Report each row containing the string "height", and copy every such line in full.

##########

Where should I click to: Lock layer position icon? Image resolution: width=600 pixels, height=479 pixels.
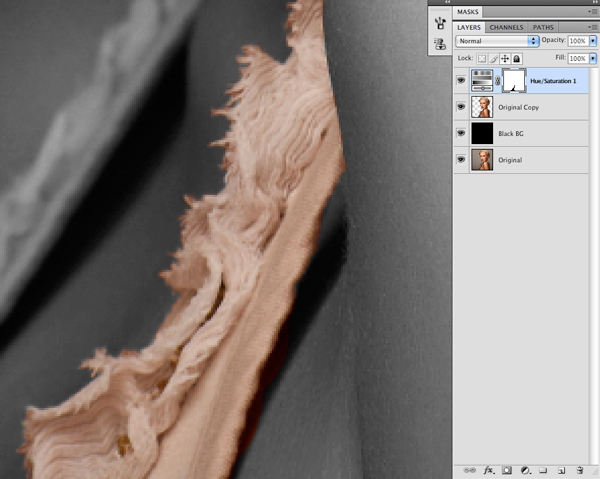(x=505, y=59)
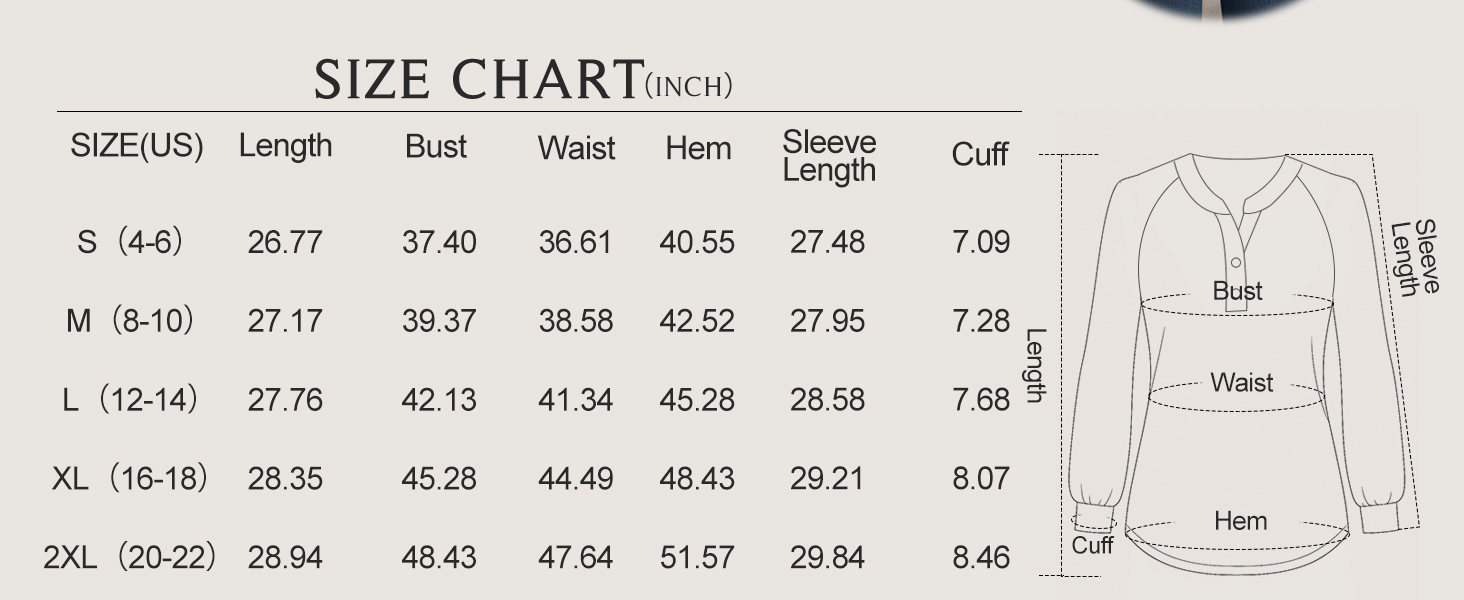Select the 51.57 hem measurement for 2XL

[697, 557]
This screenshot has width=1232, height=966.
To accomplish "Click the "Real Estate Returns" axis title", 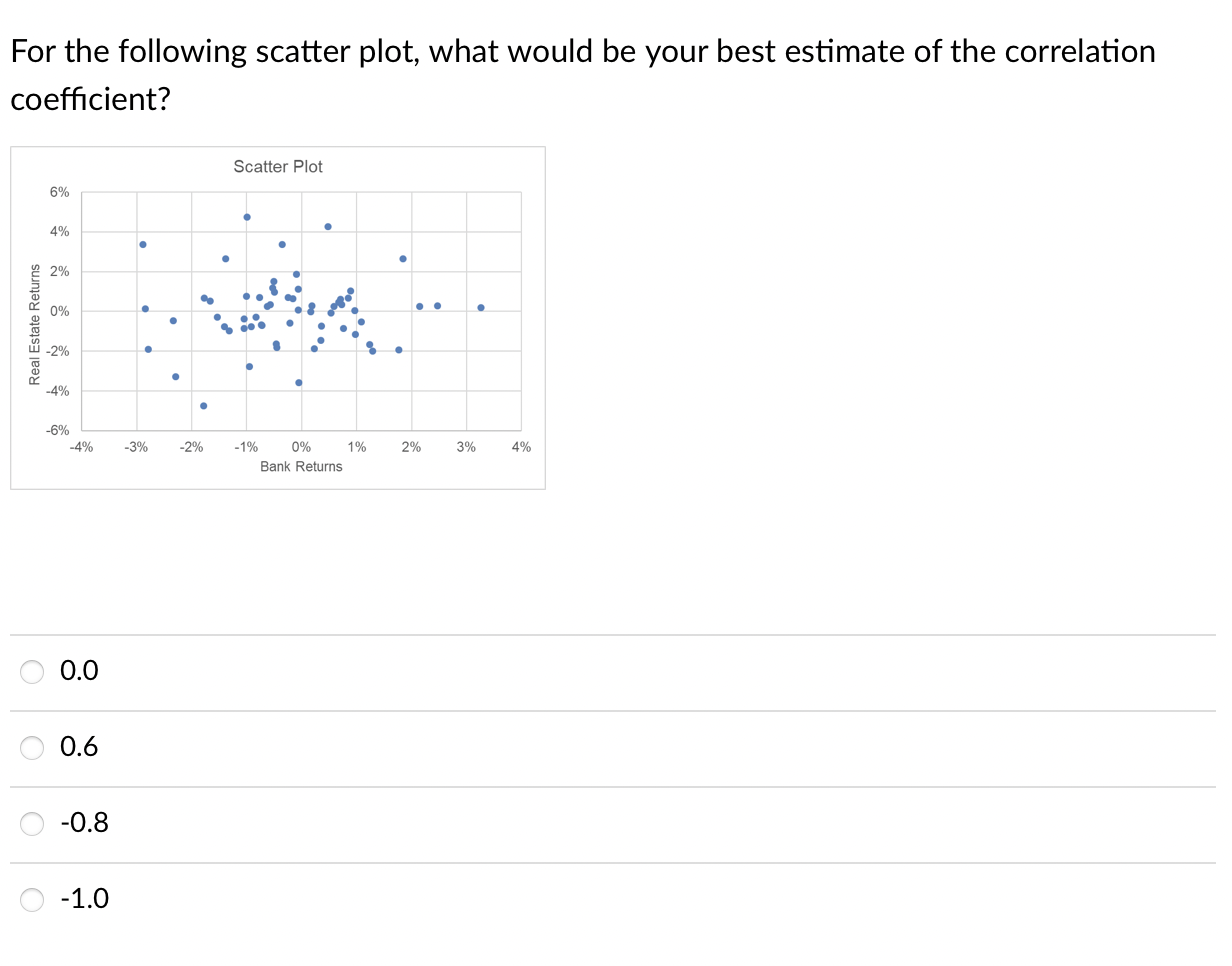I will (x=35, y=324).
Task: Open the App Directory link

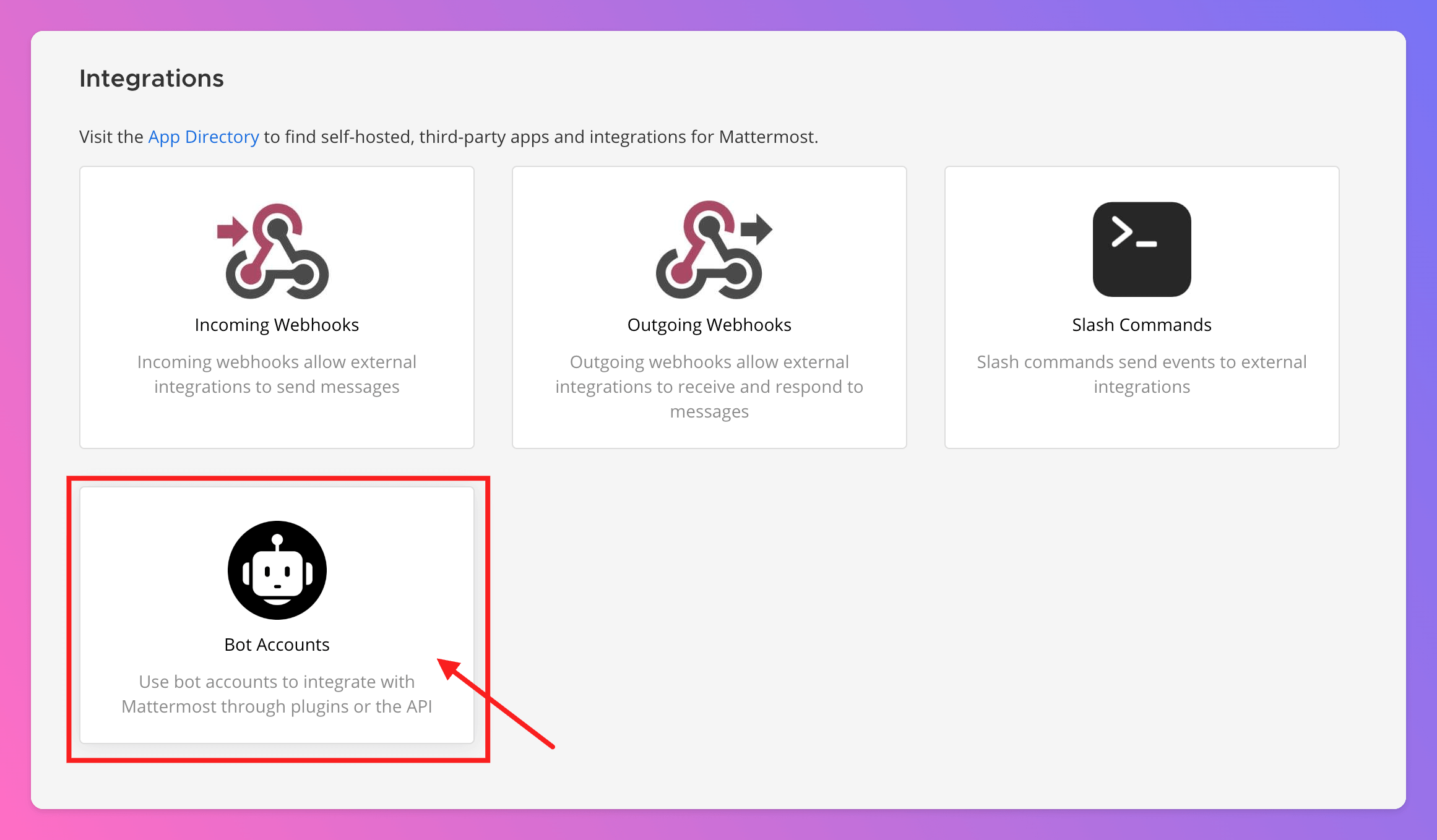Action: pos(204,137)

##########

## THE REPLY
Where should I click to: Lock layer position icon? Image resolution: width=600 pixels, height=479 pixels.
This screenshot has width=1232, height=966.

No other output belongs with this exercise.